◆ **Material provided**:
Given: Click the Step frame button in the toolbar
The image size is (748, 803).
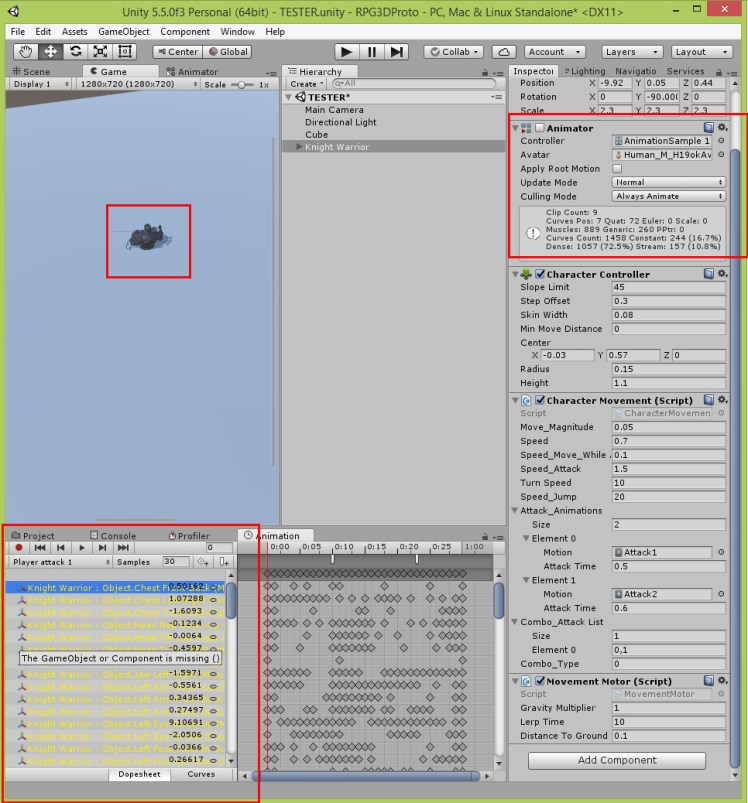Looking at the screenshot, I should tap(397, 52).
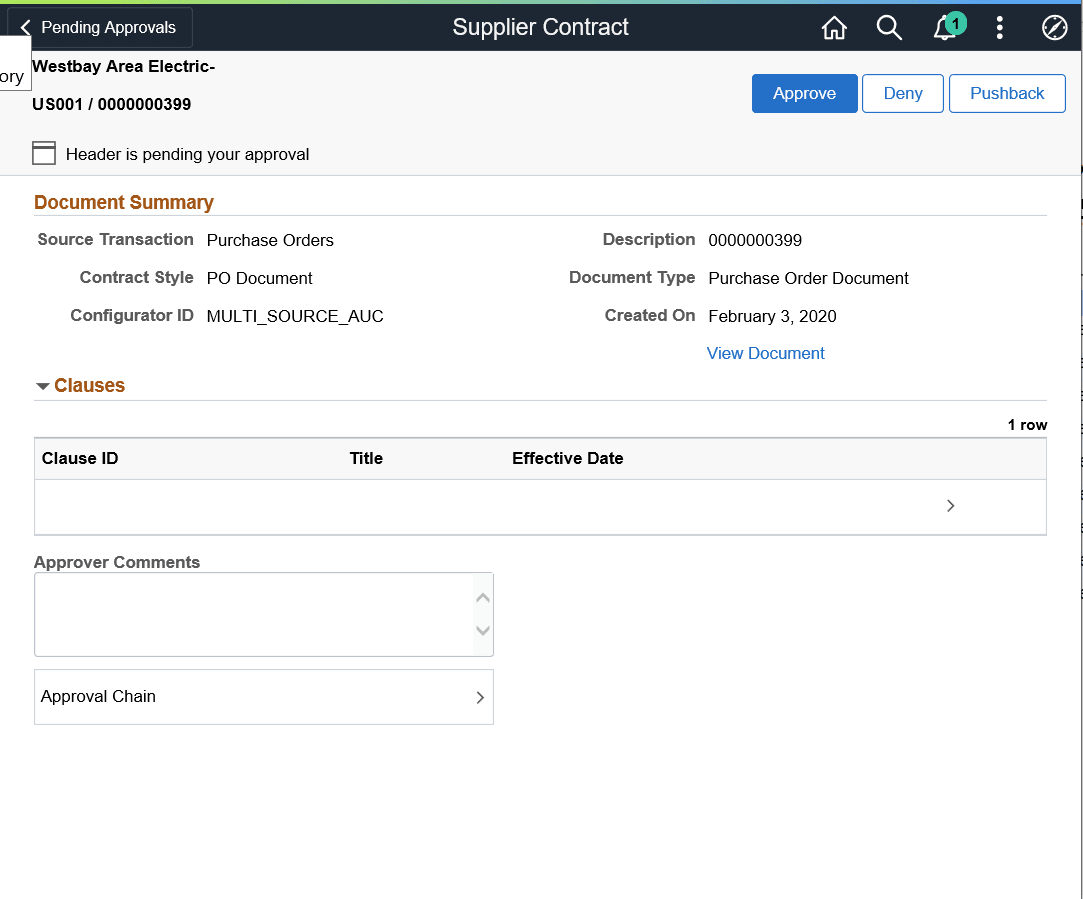Collapse the Clauses section
This screenshot has width=1083, height=899.
[x=42, y=385]

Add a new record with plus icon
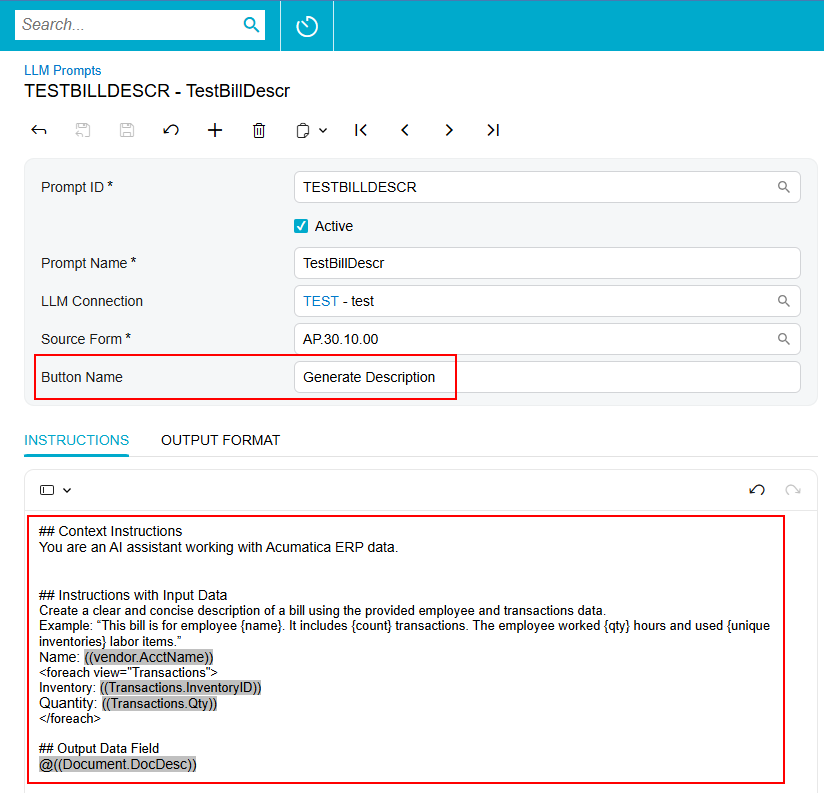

◆ **Your task**:
Write out the text of the entries above as a numbered list, one line per item, skipping blank lines and leaving out the pictures.

◆ **Worked answer**:
1. Given: Click the Step frame button in the toolbar
2. The image size is (748, 803).
3. Looking at the screenshot, I should tap(397, 52).
4. Collapse the Clauses section
5. This screenshot has width=1083, height=899.
6. [x=42, y=385]
7. Add a new record with plus icon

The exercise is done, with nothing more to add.